PROBLEM DETAILS
Please repeat word for word the line containing "The image size is (1281, 483)." and every following line up to and including the last one below, pictures excluded.

(DATA IN THIS EXERCISE begins)

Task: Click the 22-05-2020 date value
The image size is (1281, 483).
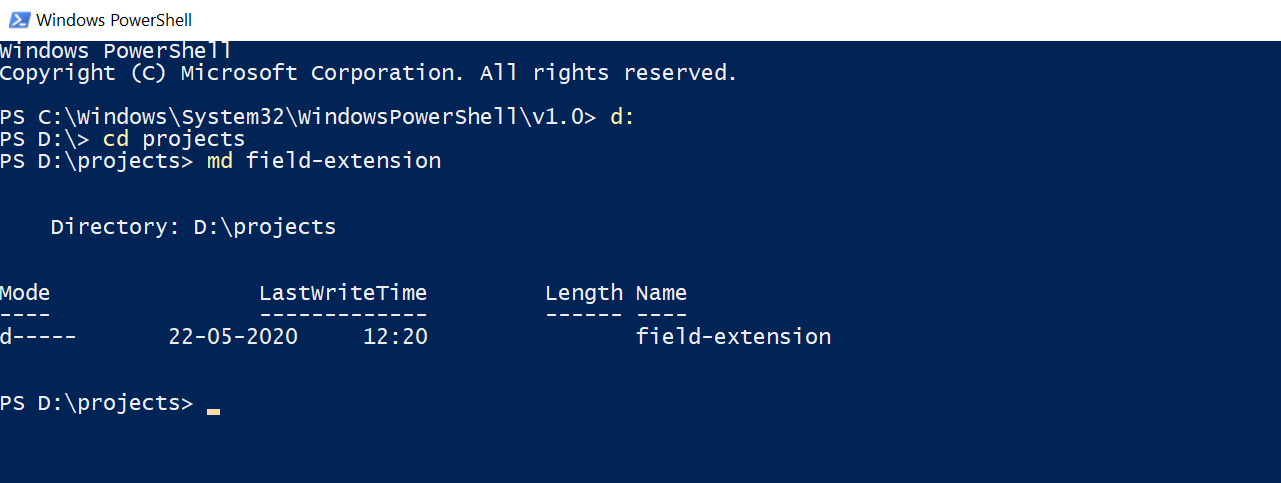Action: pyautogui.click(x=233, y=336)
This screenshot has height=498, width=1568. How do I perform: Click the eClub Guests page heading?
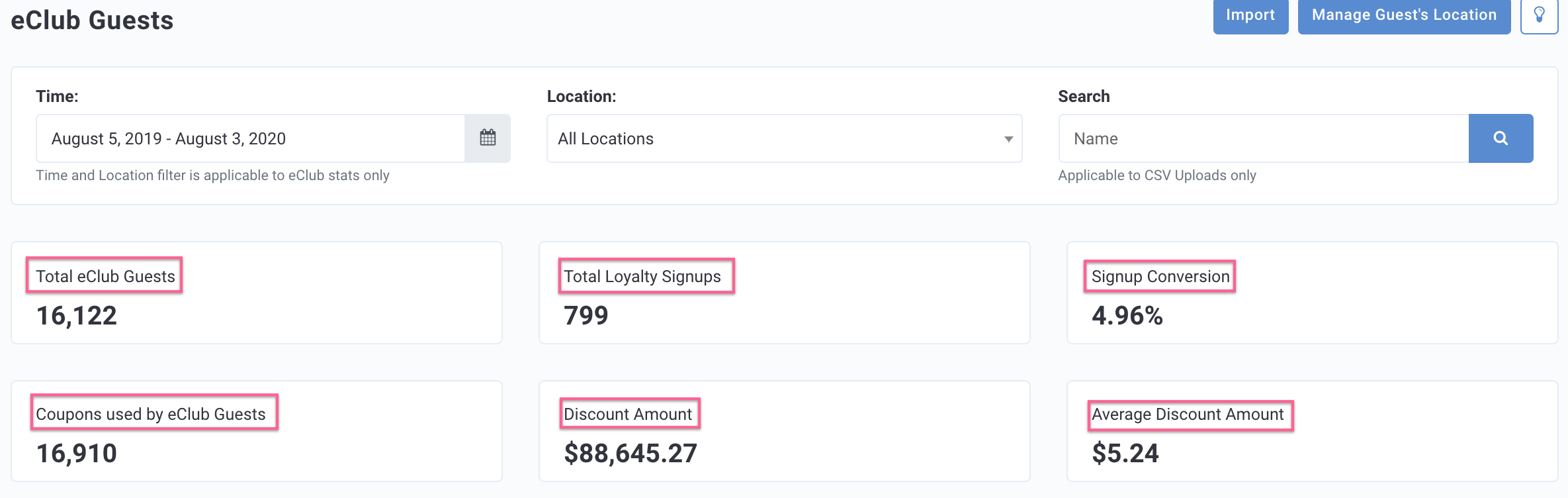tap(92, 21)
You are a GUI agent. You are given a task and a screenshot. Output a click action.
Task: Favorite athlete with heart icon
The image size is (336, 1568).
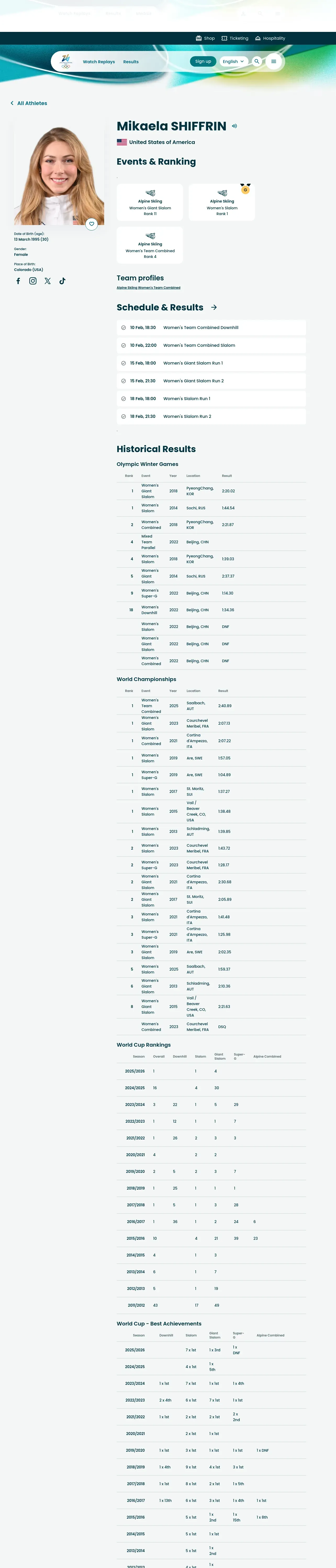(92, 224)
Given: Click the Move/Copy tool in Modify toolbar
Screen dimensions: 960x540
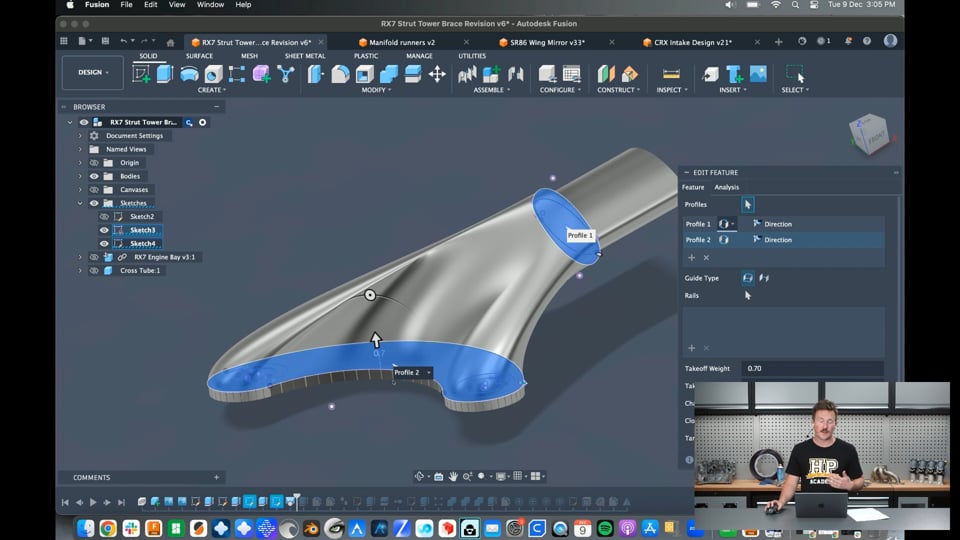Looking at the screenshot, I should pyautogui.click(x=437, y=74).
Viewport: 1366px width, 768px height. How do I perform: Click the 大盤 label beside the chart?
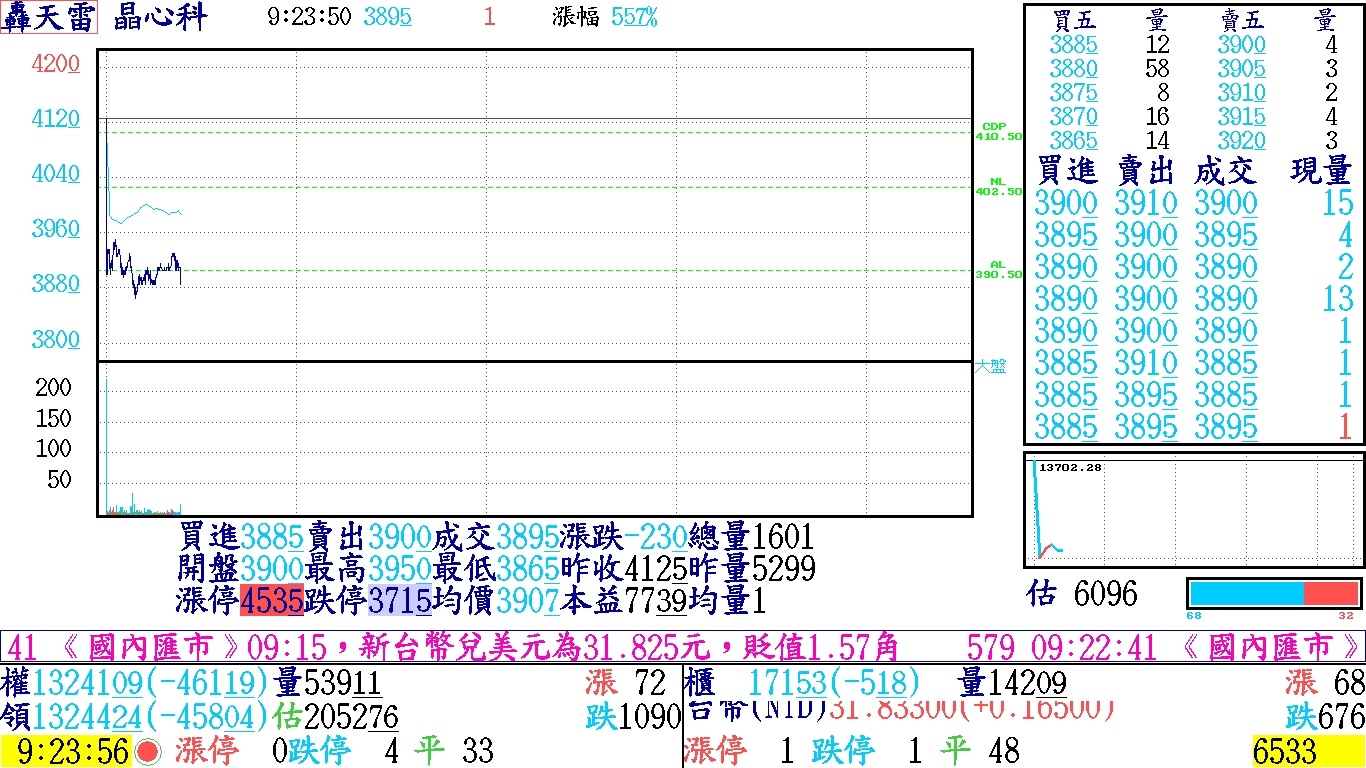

(DATA IN THIS EXERCISE ends)

TASK SOLUTION
The image size is (1281, 483).
Action: pyautogui.click(x=233, y=336)
This screenshot has height=498, width=1568. How do I perform: Click the eClub Guests page heading?
tap(92, 21)
You are a GUI agent. You are given a task and a screenshot. Output a click action.
Task: Favorite athlete with heart icon
The image size is (336, 1568).
(92, 224)
Given: Click the Move/Copy tool in Modify toolbar
Screen dimensions: 960x540
Looking at the screenshot, I should pyautogui.click(x=437, y=74).
Viewport: 1366px width, 768px height. How do I perform: Click the 大盤 label beside the chart?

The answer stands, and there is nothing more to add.